Sur la demande d’admission provisoire à l’aide juridictionnelle :
2. Aux termes de l’article 20 de la loi du 10 juillet 1991 relative à l’aide juridique : « Dans les cas d’urgence (…) l’admission provisoire à l’aide juridictionnelle peut être prononcée soit par le président du bureau ou de la section compétente du bureau d’aide juridictionnelle, soit par la juridiction compétente ou son président. ».
3. M. B... a été assisté par un avocat désigné d’office. Par suite, il n’y a plus lieu de l’admettre, à titre provisoire, au bénéfice de l'aide juridictionnelle.
Sur les conclusions à fin d’annulation :
4. Aux termes du deuxième alinéa de l’article L. 572-1 du code de l’entrée et du séjour des étrangers et du droit d’asile : « Toute décision de transfert fait l'objet d'une décision écrite motivée prise par l'autorité administrative ».
5. L’arrêté contesté, qui n’avait pas à faire état de tous les éléments caractérisant la situation personnelle du requérant, vise les textes dont il est fait application, notamment le règlement UE n° 604/2013 du 26 juin 2013 et mentionne les faits qui en constituent le fondement. Par suite, le moyen tiré de l’insuffisance de motivation manque en fait et doit être écarté. Il ne ressort ni des termes de la décision attaquée, ni des pièces du dossier que le préfet n’aurait pas procédé à un examen particulier de la situation individuelle du requérant.
6. Aux termes du paragraphe 1 de l’article 17 du règlement (UE) n° 604/2013 du 26 juin 2013 : « Par dérogation à l’article 3, paragraphe 1, chaque État membre peut décider d’examiner une demande de protection internationale qui lui est présentée par un ressortissant de pays tiers ou un apatride, même si cet examen ne lui incombe pas en vertu des critères fixés dans le présent règlement (…) ». Aux termes de l’article 3 de la convention européenne de sauvegarde des droits de l’homme et des libertés fondamentales : « Nul ne peut être soumis à la torture ni à des peines ou traitements inhumains ou dégradants ».
7. Il ressort de l’instruction que M. B... ne produit aucun document permettant de démontrer qu’il serait exposé au risque de subir en Allemagne des traitements contraires aux dispositions des traitements inhumains ou dégradants et n’établit pas disposer d’attaches familiales sur le territoire français. Les circonstances dont se prévaut M. B... ne permettant pas de justifier que le préfet aurait dû faire usage de la clause discrétionnaire prévue par l’article 17 du règlement (UE) n°604/2013 du 26 juin 2013. Ainsi le requérant n’est pas fondé à soutenir que le préfet des Hauts-de-Seine, aurait, en prenant la décision contestée, méconnu les dispositions de l’article 17 du règlement (UE) n°604/2013 du 26 juin 2013. Pour les mêmes motifs, M. B... n’est pas fondé à soutenir que le préfet des Hauts-de-Seine a entaché sa décision d’une erreur manifeste d’appréciation au regard des stipulations de l’article 3 de la convention européenne des droits de l’homme et des libertés fondamentales. Par suite, ces moyens doivent être écartés.

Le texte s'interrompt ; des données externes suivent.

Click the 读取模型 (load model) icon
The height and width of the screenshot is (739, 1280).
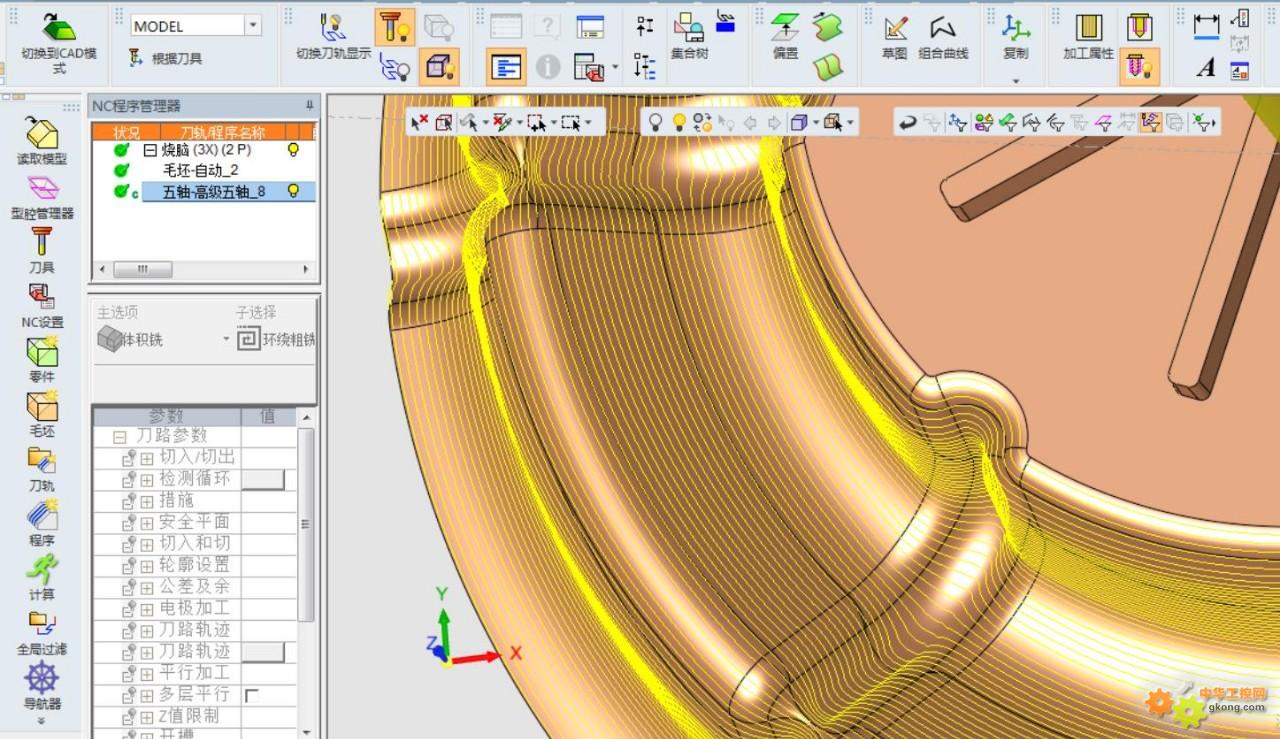pyautogui.click(x=41, y=134)
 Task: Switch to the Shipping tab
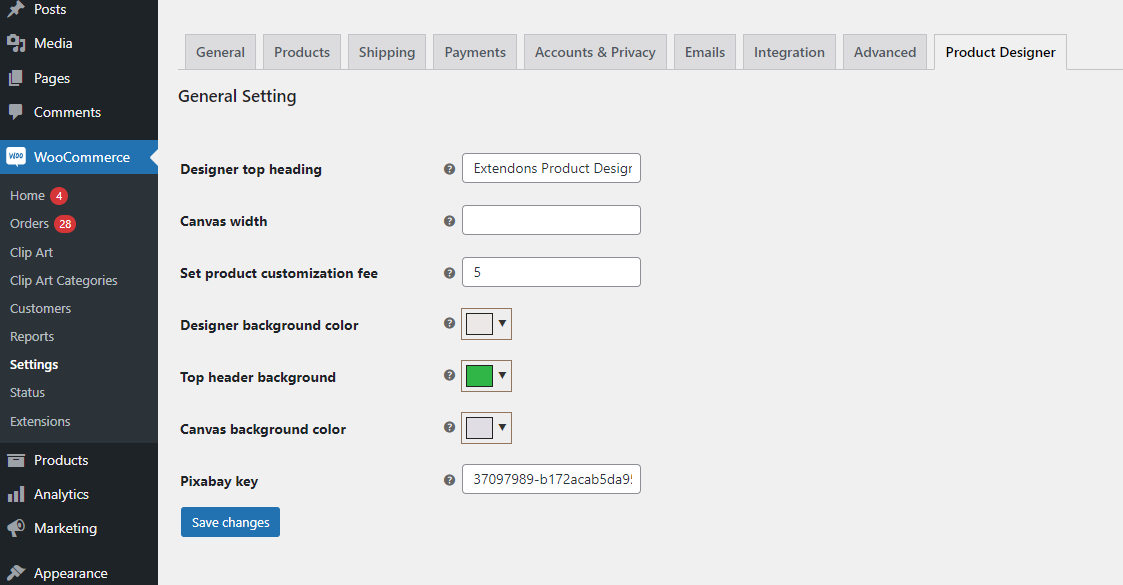click(x=386, y=51)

8. Il résulte de tout ce qui précède que les conclusions à fin d’annulation de M. B... doivent être rejetées, ainsi que, par voie de conséquence, les conclusions à fin d’injonction et d’astreinte et relatives aux frais liés à l’instance.
D É C I D E :
Article 1er : M. B... n’est pas admis, à titre provisoire, au bénéfice de l’aide juridictionnelle.

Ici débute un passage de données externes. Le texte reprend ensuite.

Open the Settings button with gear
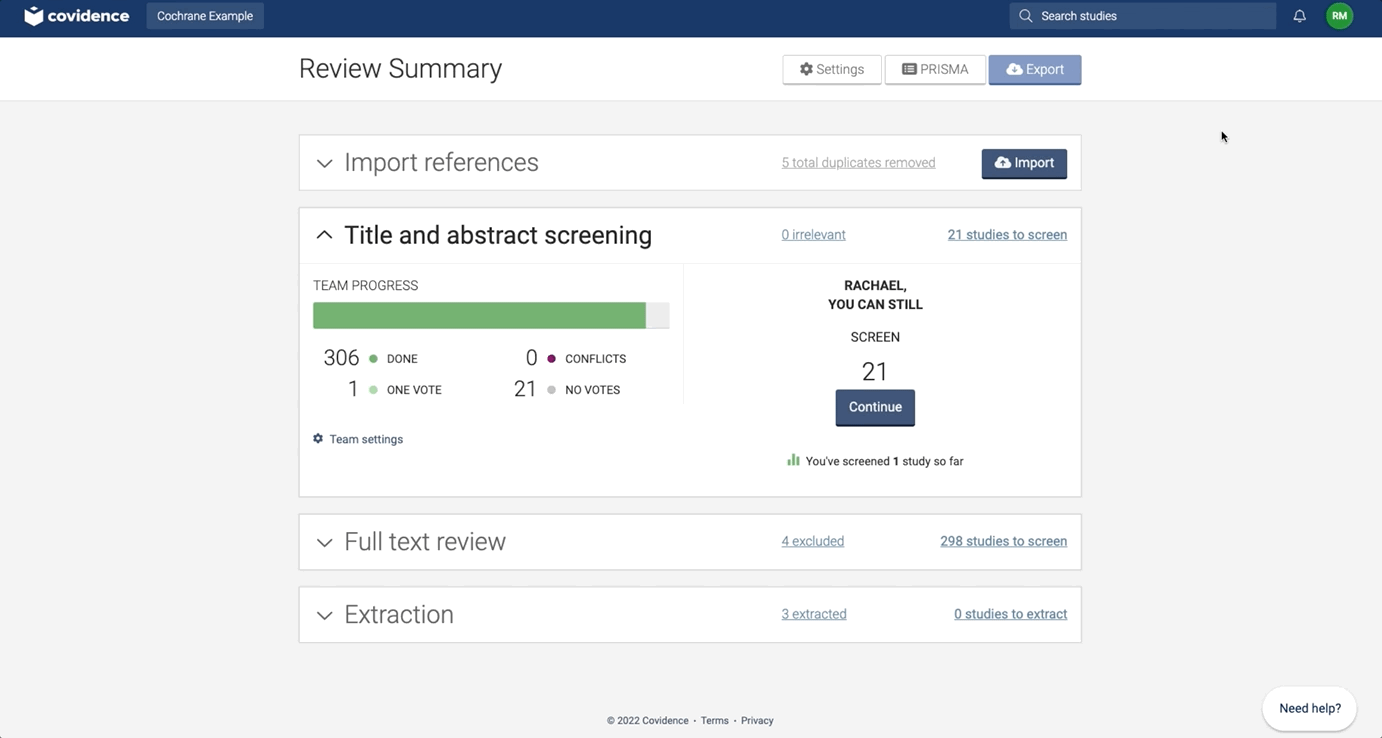 click(x=831, y=69)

Article 2 : La requête de M. B... est rejetée.
Article 3 : Le présent jugement sera notifié à M. A... B... et au préfet du Val-d’Oise.

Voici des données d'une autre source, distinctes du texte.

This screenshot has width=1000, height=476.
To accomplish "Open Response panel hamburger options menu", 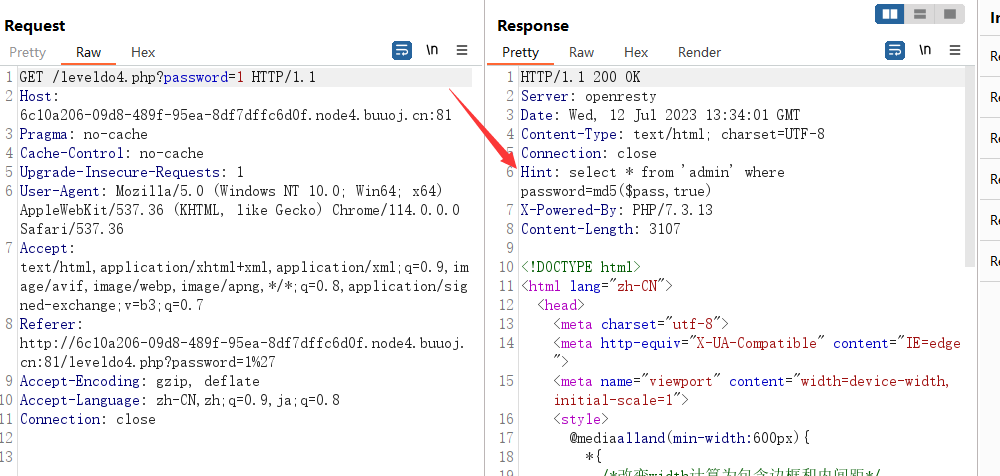I will (x=955, y=50).
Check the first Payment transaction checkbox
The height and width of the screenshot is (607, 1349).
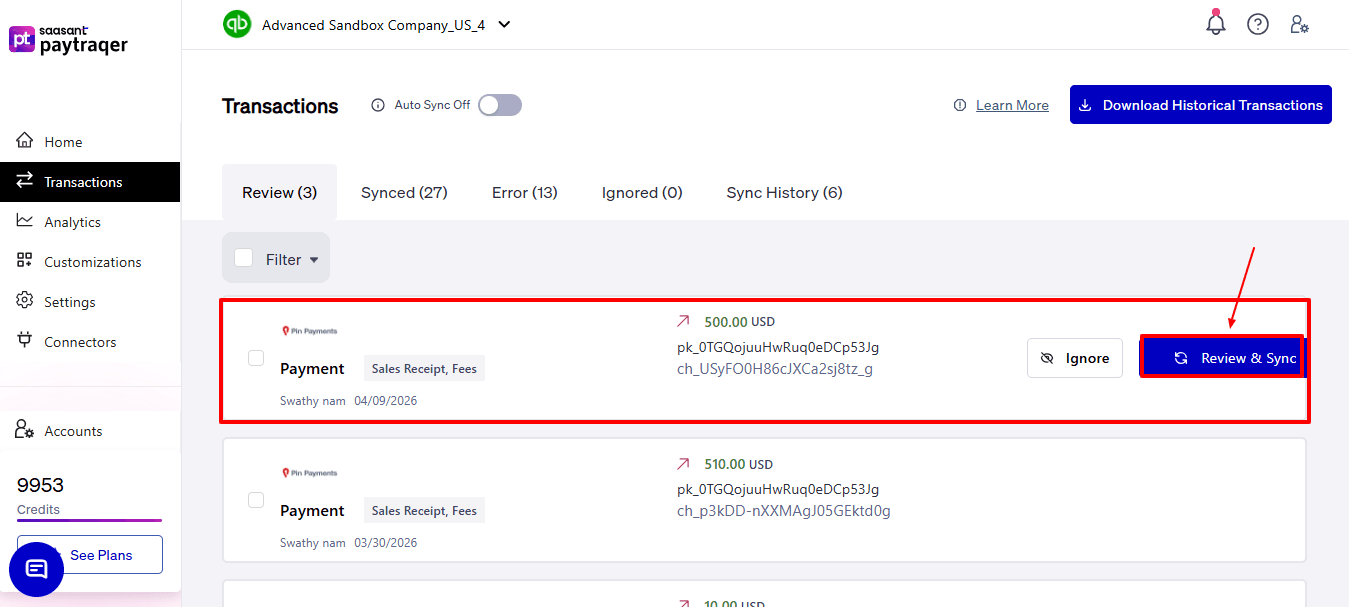(x=256, y=357)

Rendu public par mise à disposition du greffe le 19 mars 2026.
Le magistrat désigné,
signé
P.-H. d’Argenson
La greffière,
signé
Z. Bouayyadi
La République mande et ordonne au préfet du Val-d’Oise en ce qui le concerne ou à tous commissaires de justice à ce requis en ce qui concerne les voies de droit commun, contre les parties privées, de pourvoir à l'exécution de la présente décision.